最近、終活という言葉があふれていますが、本来の意味は、老齢になり自身の生きた道を思い起こし、人生を味わいながら身の周りを整理し、無駄なものを処分することです。例えば、若いころからの写真を見直し、本当に大切な思い出の写真を手元にまとめ直して、必要でない大多数を処分することです。大切な写真を見返し、晩年の貴重な時を心豊かに過ごそうということです。人生を振り返り、良いことや堪能することなく後悔もなく、「何でもかんでも捨てる」のは、その人の歩んできた人生を軽んじる行為です。高齢となり、歩んできた自身の人生を振り返り、咀嚼することは晩年の大きな喜びだと思います。マスコミや、世の風潮に踊らされ、大切な物を軽んじてはいけません。
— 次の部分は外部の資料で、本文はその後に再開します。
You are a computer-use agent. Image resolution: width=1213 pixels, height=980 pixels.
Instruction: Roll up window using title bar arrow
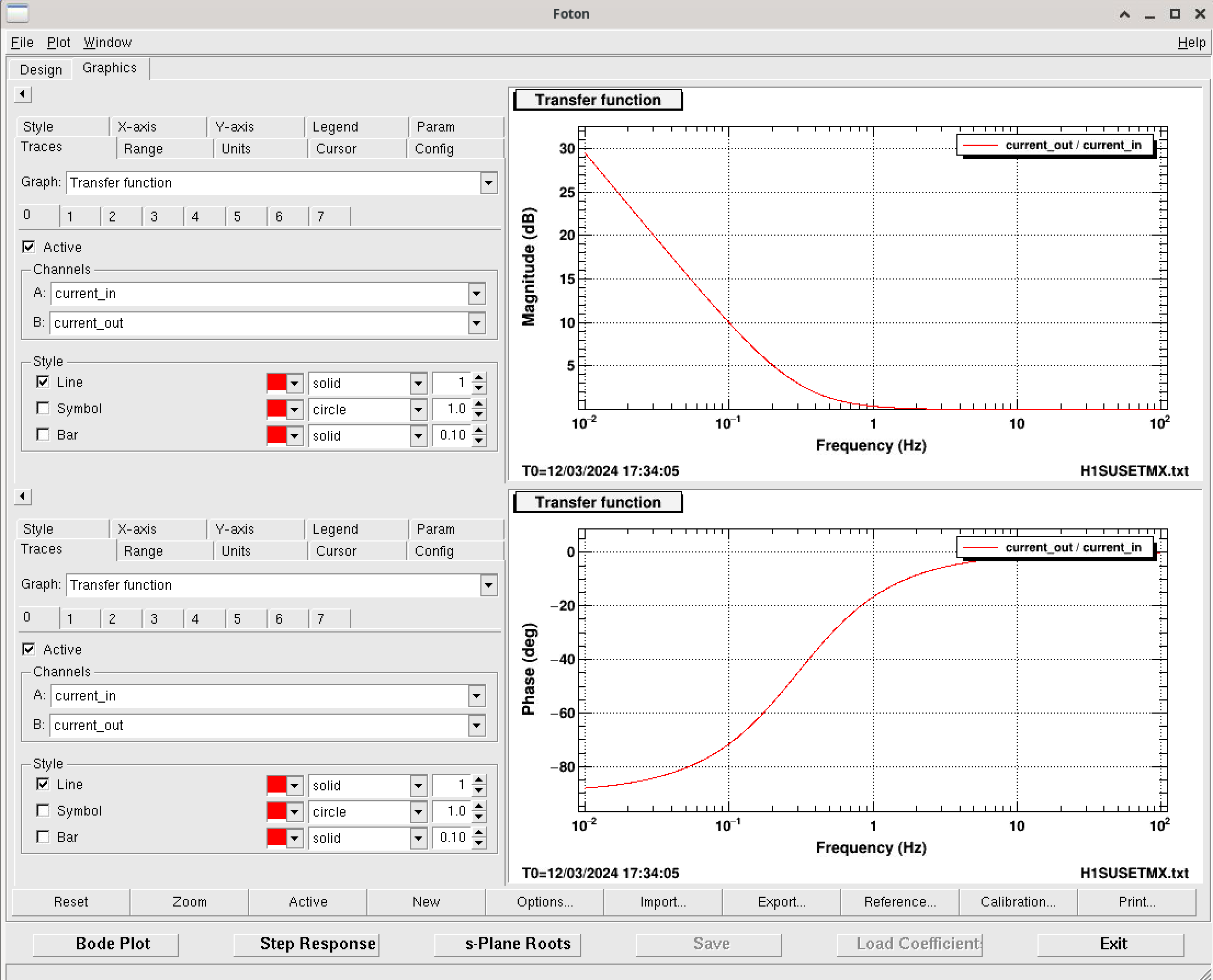[1124, 14]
供養の場として、お墓・仏壇などがありますが、優しい気持ちと上品に生きる心持を次世代にしっかり繋ぐことも大切だと思います。ITやスマートフォンなどで、人と人のつながりが薄れ、おざなりとなり、地域とのつながりが希薄となり、家族の関係も薄くなることは残念なことです。
家族・地域での交流は、何も目先の利益にはなりそうにもありませんが、地域の交流は日常生活で心を豊かに、家族の交流は心身が愛に包まれます。大病になった時にも心の支えとなります。大病で奇跡的に助かる方、心安らかに亡くなられる方は、大概家族・知人の愛に包まれているように思えます。周りに愛をもって接する方は、「利他の心」と言いますが、利他の心は強く自身を守ってくれます。「他人に興味のない、自分だけが大切」の、自分本位の考えは、良き友人を失い心寂しい人生になりましょう。上品な良い供養の形は、良い心持を表しているように思えます。